Las palabras no llegaban. Su garganta se cerró.

Y en ese vacío, Stephan levantó su copa con gesto casi tierno.

—Déjala, Damián. No es su culpa. Es nuestra.

Lucian avanzó un paso, su aura expandiéndose como una tormenta. El aire se volvió denso, casi eléctrico. Su sombra se proyectó sobre la de Eliza. La mano de él rozó el respaldo del sillón, temblando entre el impulso de protegerla y el miedo de lo que haría si la tocaba.

—No digas su nombre —murmuró Lucian, con voz quebrada de furia—. Ni la mires.

Stephan no retrocedió.

—La miraré mientras sea mía —replicó, y el fuego rugió de nuevo, como si respondiera a su desafío.

El golpe resonó antes de que nadie pudiera respirar.

Damián había estrellado la palma contra el escritorio.

El sonido fue un trueno.

—¡Basta!

El rugido Alfa se expandió por la estancia, un eco de poder que atravesó la piel y los huesos. Hasta el fuego pareció contener el aliento. Eliza tembló, y sus manos se apretaron sobre el regazo hasta que los nudillos se le pusieron blancos.

Damián los observó a los tres. Su respiración era un vendaval contenido.

—No entiendo —dijo al fin, con voz ronca, más dolida que autoritaria—. No entiendo cómo permitieron que esto ocurriera.

Su mirada se clavó en Eliza, y fue un golpe directo al alma.

—Eres Luna. Mi sangre. Mi hermana. Y ahora estás dividida entre dos Alfas.

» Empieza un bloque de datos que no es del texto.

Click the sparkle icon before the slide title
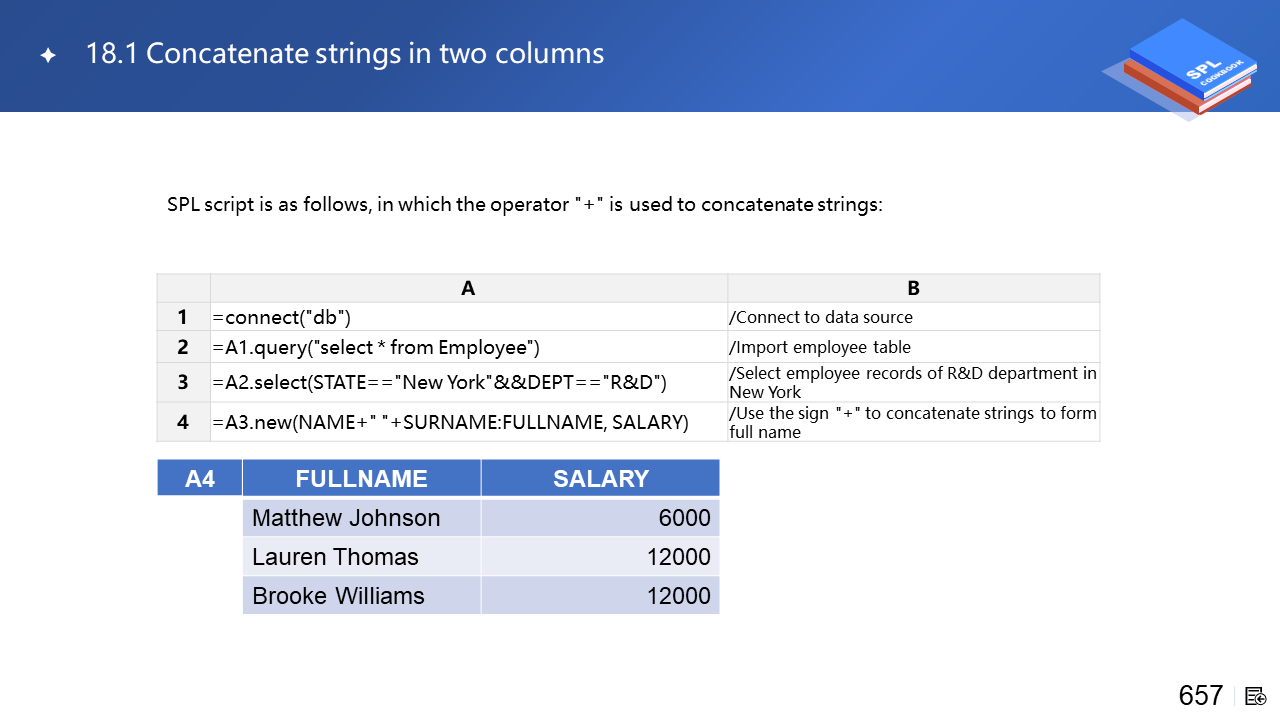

Las lágrimas se desbordaron por fin.

—No lo pedí —susurró ella, su voz quebrada—. Yo… tengo miedo.

Y las palabras salieron como una avalancha.

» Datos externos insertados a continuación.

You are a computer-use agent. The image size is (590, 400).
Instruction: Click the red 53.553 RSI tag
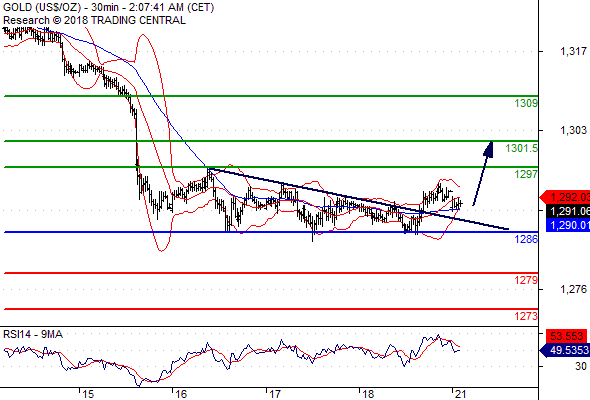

Con cada lágrima, se rompía un pedazo de todo lo que había guardado: la confusión, la vergüenza, la pérdida. Recordó la noche en que entregó su inocencia sin saber quién era realmente, el momento en que descubrió que Damián era su hermano, la marca que Lucian imprimió sobre su piel frente a toda la manada, haber descubierto que su padre estaba vivió, para después perderlo con la muerte, adicional a la muerte de su abuelo, el rostro ausente de su madre, el peso de una memoria rota que volvió con el dolor. Recordó lo que significaba ser mitad loba, sin loba. Sin voz. Sin guía.

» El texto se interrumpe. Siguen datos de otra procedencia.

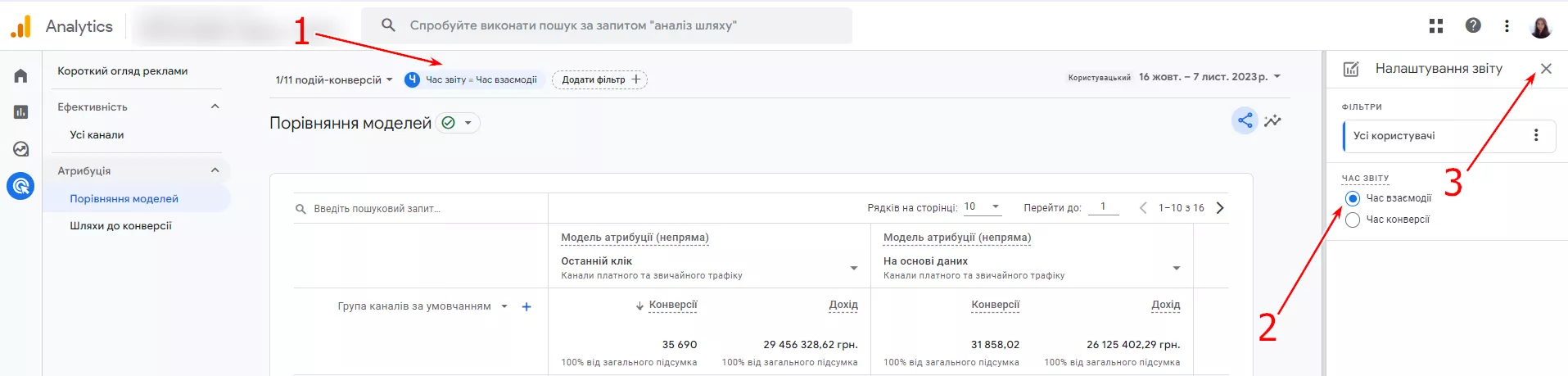
Task: Open the Home icon in left sidebar
Action: (20, 76)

Su llanto llenó el despacho, ahogado y crudo, rompiendo el último vestigio de control que quedaba en la habitación.

Lucian apretó los puños hasta que sus nudillos crujieron. Stephan bajó la mirada apenas, el brillo de su sonrisa extinguiéndose por primera vez.

Y Damián, con el alma desgarrada, cerró los ojos.

El fuego rugió una vez más, alto, vivo, como si la mansión entera respirara el dolor de los tres.